Drinking in the Last Chance Saloon

 
Image by Couleur from Pixabay
Image by Couleur from Pixabay
“Typical! Absolutely typical! Only Gwen would write rather than phone. That woman takes the biscuit, she really does!”

Alan looked up from the sports page and regarded his wife resignedly. He would have to listen to the latest episode of the long-running saga of her dissatisfaction with her family in general, and her cousin Gwen in particular. He might just as well get it over with.

“What has she got to say for herself this time?” he enquired.

“Only that Auntie Ethel’s died!” Rose replied.

For once Alan was astounded. He put away the paper and his cup of tea.

“But why on earth didn’t she ring to tell you?” he asked.

“That’s just what I’m saying, if you’d only listen instead of burying your head in that newspaper. Anyway, it seems she had a fall last Thursday, and when the doctor saw her on Monday – Monday, mind you, Gwen waited till Monday to get him! I - well, he said it was nothing to worry about. Then she died on Wednesday, and he, the doctor, that is, says it was an – I can’t read it – emblo- embo –“

“I think he means an embolism, a blood clot,” Alan helped out.

”Oh. Well, Gwen says the funeral is next Friday, and it’s family flowers only. I suppose that does include me. I am, after all, her closest relative.”

Rose suddenly seemed to run out of steam. She sat down abruptly at the table, put her head down onto her arms, and wept.
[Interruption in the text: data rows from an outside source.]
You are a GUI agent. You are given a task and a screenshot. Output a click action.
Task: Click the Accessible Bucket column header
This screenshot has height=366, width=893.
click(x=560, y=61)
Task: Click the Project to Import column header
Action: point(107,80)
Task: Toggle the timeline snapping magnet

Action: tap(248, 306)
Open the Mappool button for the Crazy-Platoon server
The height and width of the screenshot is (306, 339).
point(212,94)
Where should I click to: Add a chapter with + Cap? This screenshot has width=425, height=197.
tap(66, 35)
After the merest pause, Alan got up and moved round the table to her, pulled her to him, and rocked her.

“There, there. You let it out, girl.”

Rose turned in towards him and wept all the more.
A few minutes passed, and her sobs subsided. Alan sat down again.

“I could swing for that Gwen,” he said. “She knows how close you were to her mother. Fancy not telling you straight away about the accident. And then to write the news like this. And to have arranged the funeral and everything all by herself. You think she’d have had the decency to ask ME to do it. I am the main man in the family, after all.”
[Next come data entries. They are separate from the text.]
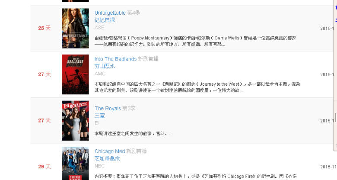Image resolution: width=337 pixels, height=180 pixels.
Task: Open the Into The Badlands poster thumbnail
Action: [x=75, y=74]
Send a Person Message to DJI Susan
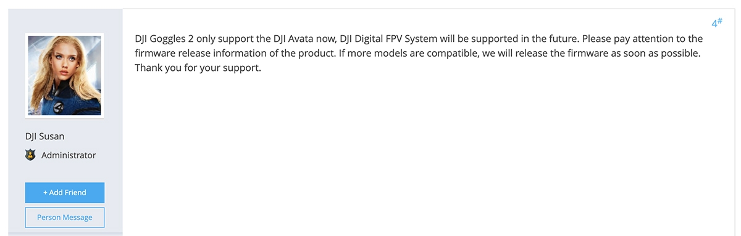 tap(65, 218)
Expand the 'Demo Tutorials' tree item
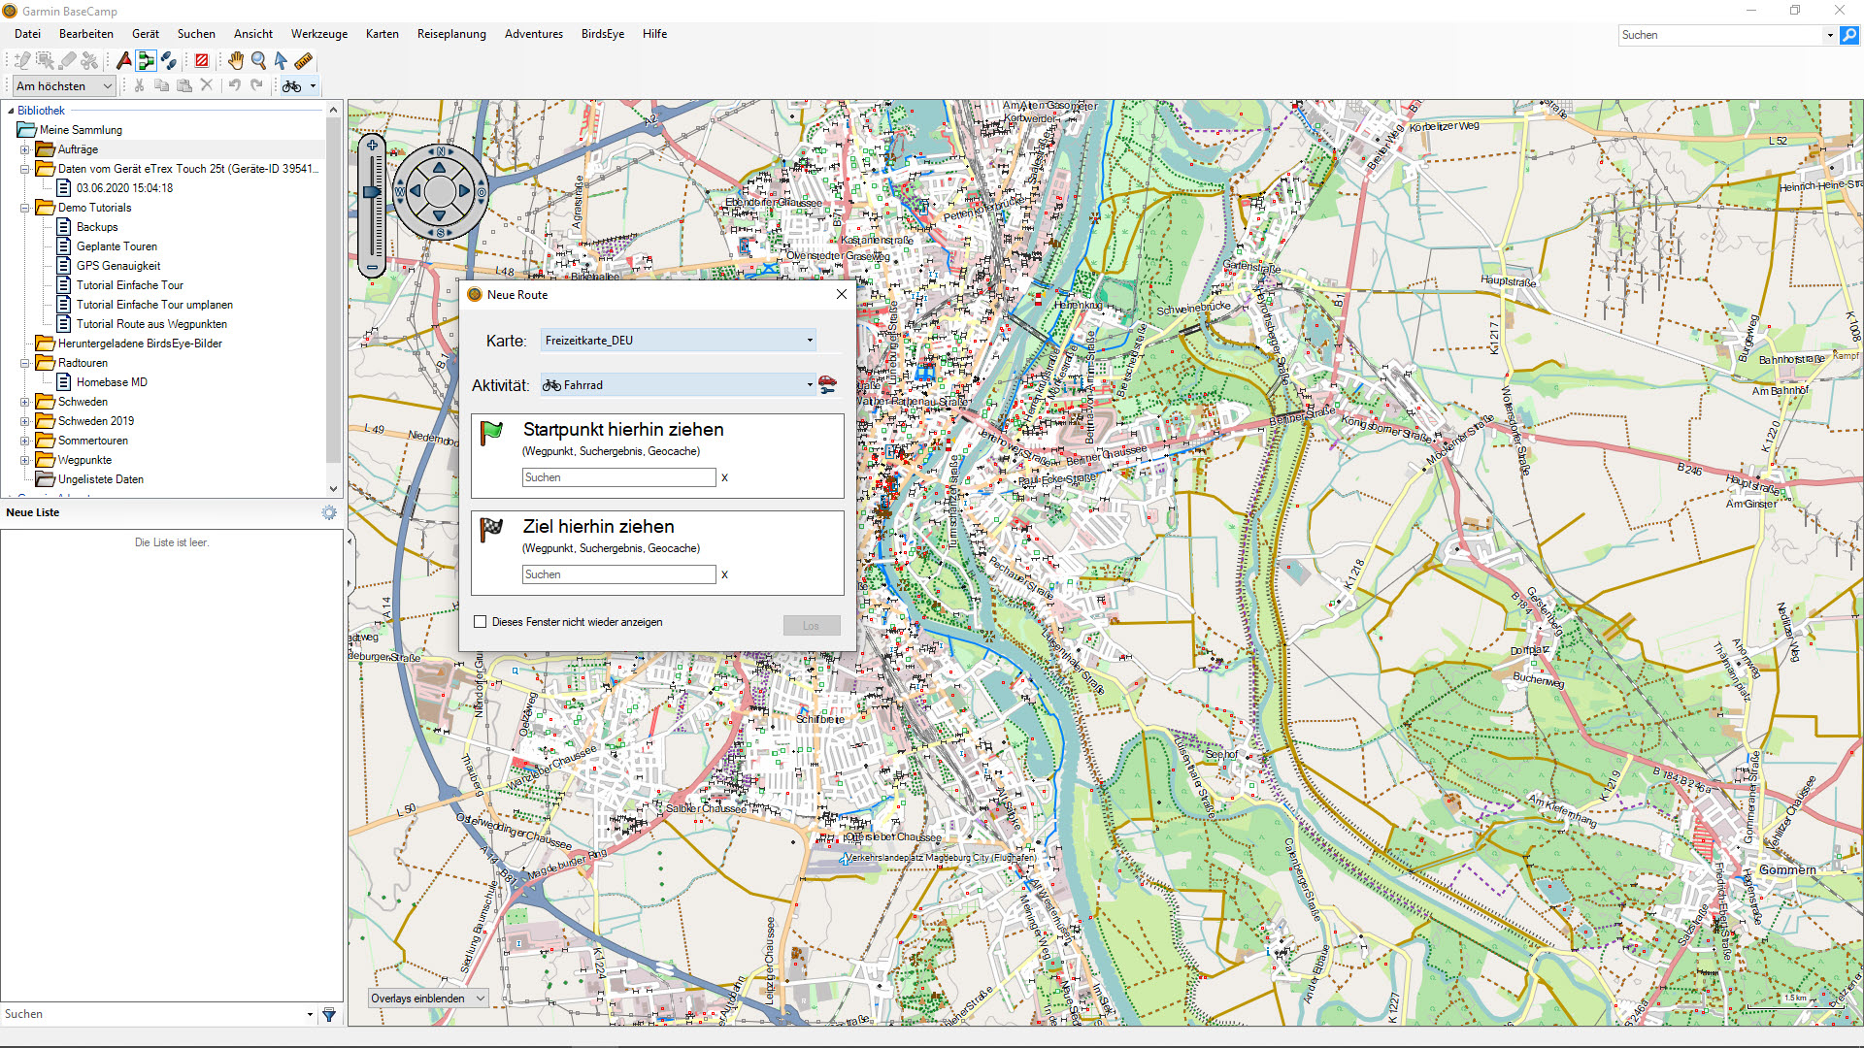1864x1048 pixels. point(25,208)
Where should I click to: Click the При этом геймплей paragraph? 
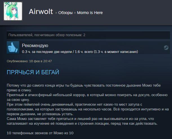pyautogui.click(x=88, y=109)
“I expect she just wanted to show how ‘competent’ she is,” said Rose, “dried-up middle-aged spinster. She’s always been jealous of me. Always. She was furious when I won the shot-put at the school sports, and it’s been the same ever since. This is one way of getting her own back. Well, if that’s what she wants, that’s what she can have. We’re not paying a penny towards the funeral. She can stew in her own juice. Mind, you, we are going to that funeral. Definitely. I owe it to Auntie Ethel.”
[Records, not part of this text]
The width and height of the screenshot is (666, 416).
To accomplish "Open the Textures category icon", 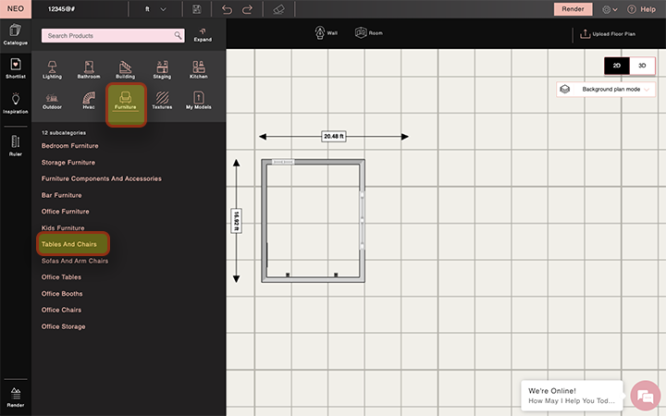I will point(162,100).
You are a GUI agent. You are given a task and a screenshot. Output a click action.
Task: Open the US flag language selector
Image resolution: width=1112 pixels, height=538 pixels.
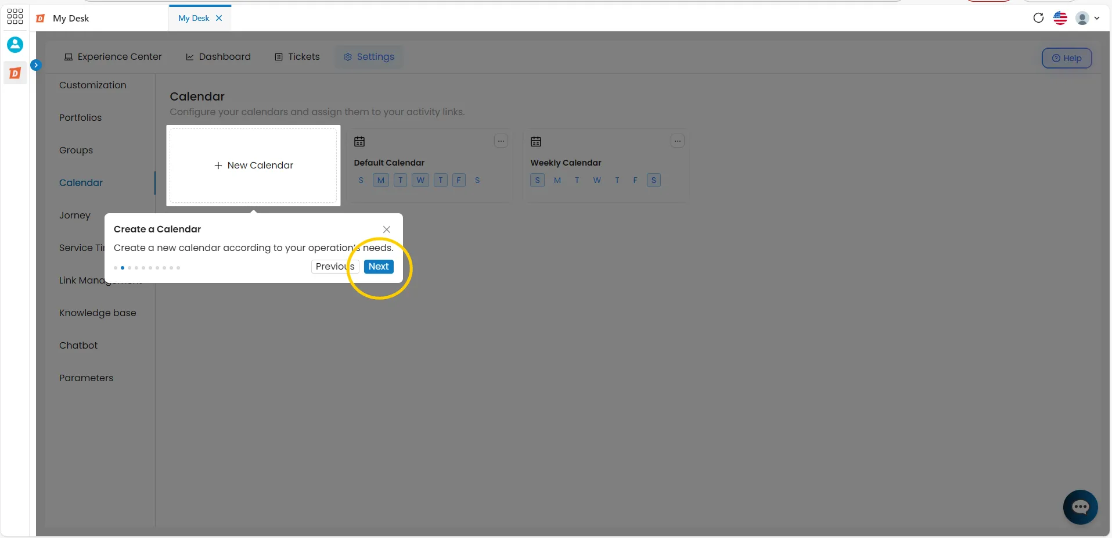click(x=1060, y=18)
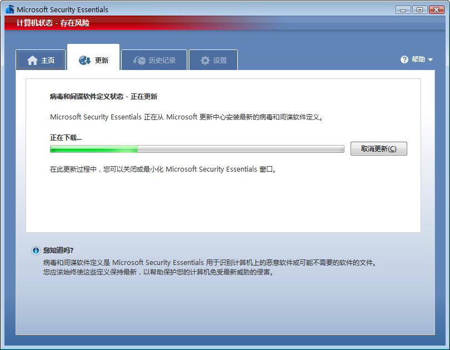
Task: Click the Microsoft Security Essentials title bar icon
Action: pos(9,9)
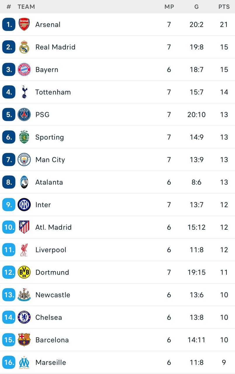Click the Arsenal club crest
The height and width of the screenshot is (374, 235).
click(24, 25)
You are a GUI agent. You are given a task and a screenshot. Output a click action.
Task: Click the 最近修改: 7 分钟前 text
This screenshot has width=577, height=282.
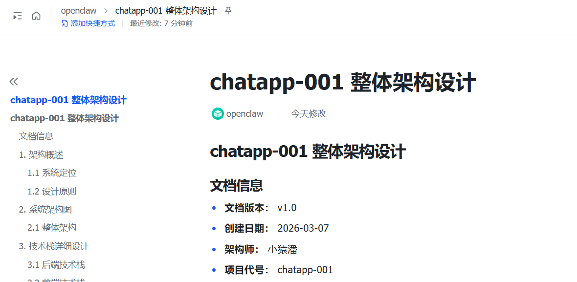pyautogui.click(x=161, y=23)
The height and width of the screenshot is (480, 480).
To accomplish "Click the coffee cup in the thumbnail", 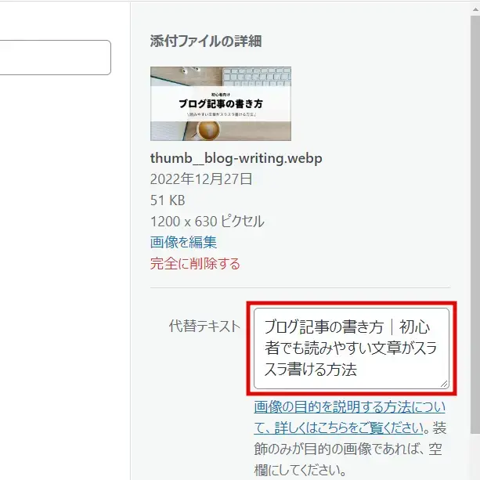I will click(x=208, y=130).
“How old is your Gwen?” Alan asked.

“Let me see. I’m forty-six, so she’ll be coming up to forty-three. Mind you, to look at her, the way she dresses, you’d think she was a good ten years older than me.” Rhoda preened herself unconsciously.

“Yes, she’s never made the best of herself, always been a bit dowdy-looking,” Alan said. “You never know. Perhaps now she’s not got Auntie Ethel to look after she’ll spread her wings a bit. She must meet quite a few men in that library she works in. Perhaps she’ll up and surprise us all. I expect your Auntie Ethel will have left her a bob or two.”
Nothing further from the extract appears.